# Hyatt high Sierra rofr



## wilma (Apr 28, 2015)

helping my sis get a Hyatt Tahoe and just won an eBay auction for week 37 at $1! I am assuming that Hyatt will exercise rofr and am wondering what we should up to offer to---$1000? any thoughts?


----------



## sjsharkie (Apr 28, 2015)

wilma said:


> helping my sis get a Hyatt Tahoe and just won an eBay auction for week 37 at $1! I am assuming that Hyatt will exercise rofr and am wondering what we should up to offer to---$1000? any thoughts?


Hyatt doesn't exercise ROFR as often as say Marriott does.  This is tough as week 37 is a silver (1400 point) week, but far less in demand as a fixed week use than some of the other weeks during that season -- (50, 1-4).

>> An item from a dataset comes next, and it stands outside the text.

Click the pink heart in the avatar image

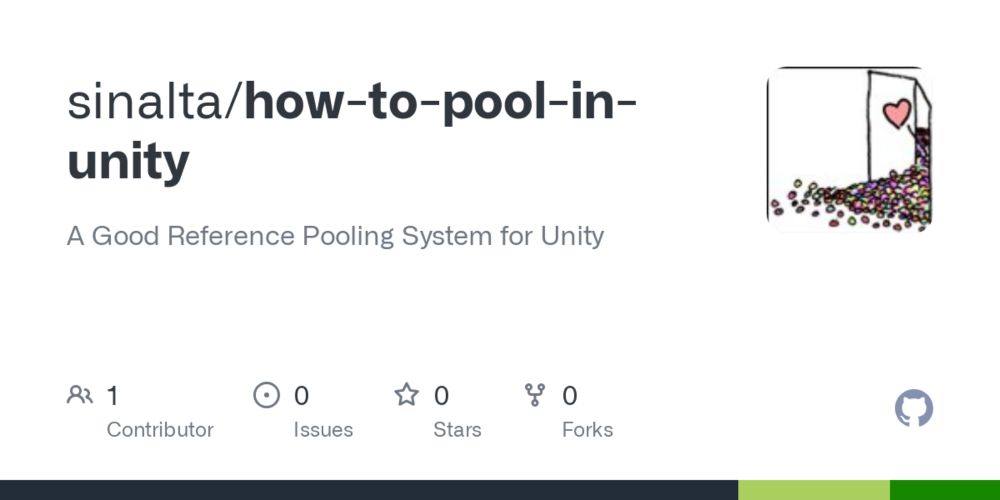point(897,113)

Since you are likely paying closing costs (and Hyatt's high transfer fee) along with it, I wouldn't offer much more.  When I was last at HSL in June 2014, they brought in a third party reseller that was advertising the weeks -- I'm not sure Hyatt themselves are actively selling the weeks.  When you add broker costs onto it, this week is a much tougher sell to the general public.  Keep in mind also that things may have changed since RCI now owns the Hyatt timeshare business.

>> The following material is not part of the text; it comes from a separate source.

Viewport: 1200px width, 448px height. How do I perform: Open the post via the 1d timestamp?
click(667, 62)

This is my opinion -- not fact.  If you really need the week, then you can offer more.  But I figure that Hyatt is already going to make $500 off the sale in transfer fees -- there probably is not more margin they will get unless they actively sell the week themselves, which as I mentioned earlier they do not appear to be doing in my visit last year.

Good luck.

-ryan


----------



## alexadeparis (Apr 28, 2015)

Glad another tugger got it, I almost bid on it


----------



## bdh (Apr 28, 2015)

sjsharkie said:


> Hyatt doesn't exercise ROFR as often as say Marriott does.  This is tough as week 37 is a silver (1400 point) week, but far less in demand as a fixed week use than some of the other weeks during that season -- (50, 1-4).
> 
> Since you are likely paying closing costs (and Hyatt's high transfer fee) along with it, I wouldn't offer much more.  When I was last at HSL in June 2014, they brought in a third party reseller that was advertising the weeks -- I'm not sure Hyatt themselves are actively selling the weeks.  When you add broker costs onto it, this week is a much tougher sell to the general public.  Keep in mind also that things may have changed since RCI now owns the Hyatt timeshare business.
> 
> ...



A deeded week 37 at HSL is still a nice time to visit Tahoe, but agree with sjsharkie that  is a slow time in Tahoe.  Not sure if your sis wants that specific week at HSL or just the HRC points, but you're not going to get 1400 pts at a more economical price point.  If obtaining for points, the positive is that you can exchange into some decent HRC properties - the negative is that at 1400 pts, you will not be able to trade to any prime weeks (and you pay almost the same MF as a 2000 or 2200 point week).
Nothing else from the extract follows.